Continuous bioconversion of n-octane to octanoic acid by recombinant Escherichia coli (alk+) growing in a two-liquid-phase Chemostat

Abstract

Escherichia coli is able to grow on sugars in the presence of a bulk n‐alkane phase. When E. coli is equipped with the alk genes from Pseudomonas oleovorans, the resulting recombinant strain converts n‐alkanes into the corresponding alkanoic acids.

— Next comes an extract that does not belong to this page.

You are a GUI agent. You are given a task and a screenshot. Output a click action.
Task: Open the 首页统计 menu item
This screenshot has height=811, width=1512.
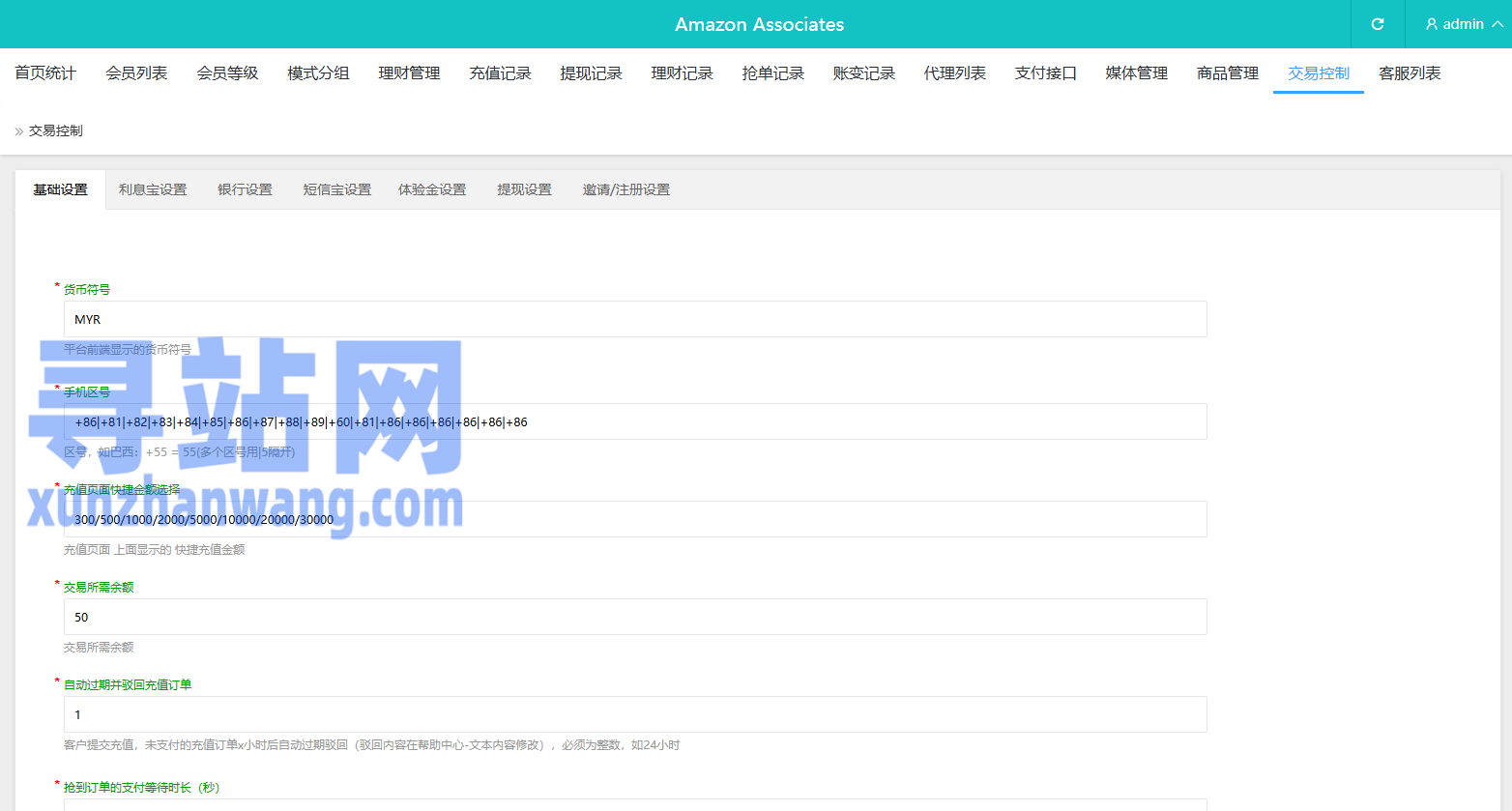click(45, 73)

To study the effects of growth rate and exposure to a bulk apolar phase on the physiology and the productivity of E. coli, we have grown this microorganism in two‐liquid‐phase continuous cultures containing 5% (v/v) n‐octane.

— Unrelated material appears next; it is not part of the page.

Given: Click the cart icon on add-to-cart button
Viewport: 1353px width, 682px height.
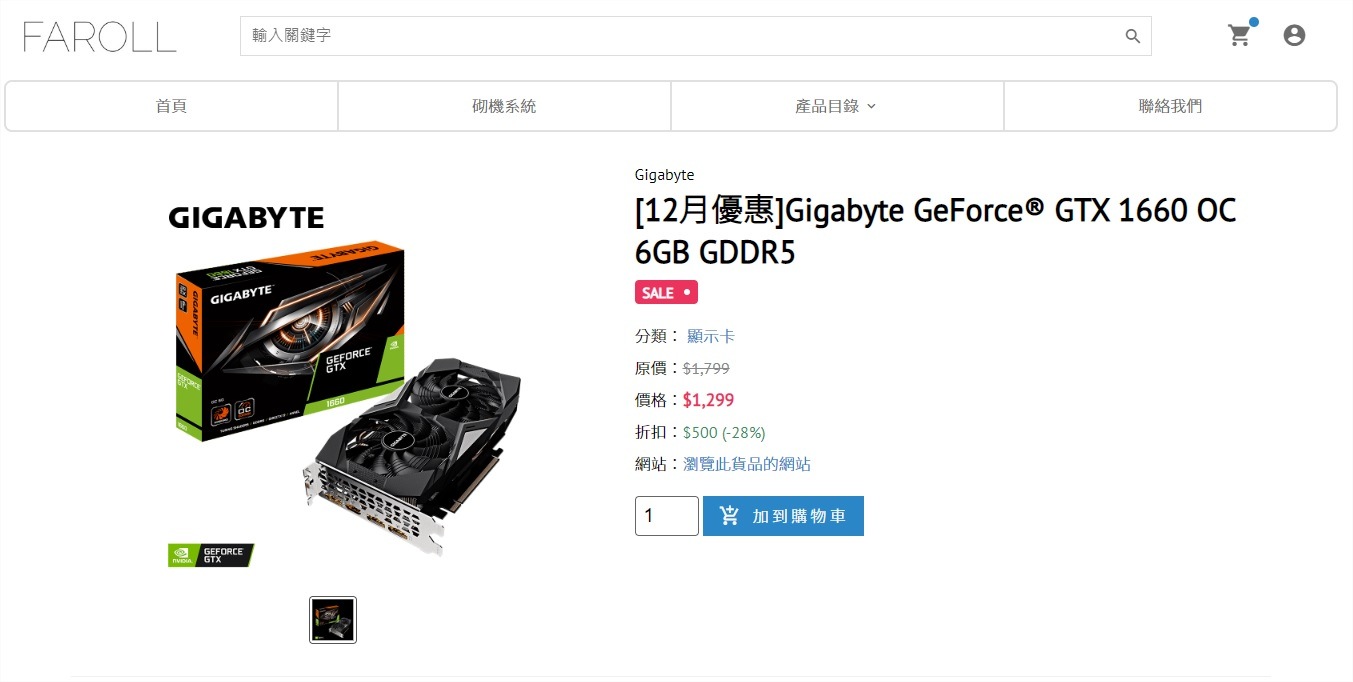Looking at the screenshot, I should pyautogui.click(x=730, y=516).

In contrast to batch cultures of wild‐tape E. coli grown in the presence of n‐octane, cells remained viable during the entire continuous culture, which lasted 200 h. Bioconversion of n‐octane to n‐octanoic acid by a recombinant E. coli (alk^+^) in a two‐liquid‐phase continuous culture was made possible by optimizing both the recombinant host strain and the conditions of culturing the organism. Continuous production in such two‐phase systems has been maintained for the least 125 h without any changes in the product concentration in the fermentation medium. The volumetric productivity was determined as a function of growth rate and showed a maximum at a dilution rate D = 0.32 h^−1^, reaching a continuous production rate of 0.5 g octanoate/L · h (4 tons/m^3^ · year). © 1993 John Wiley & Sons, Inc.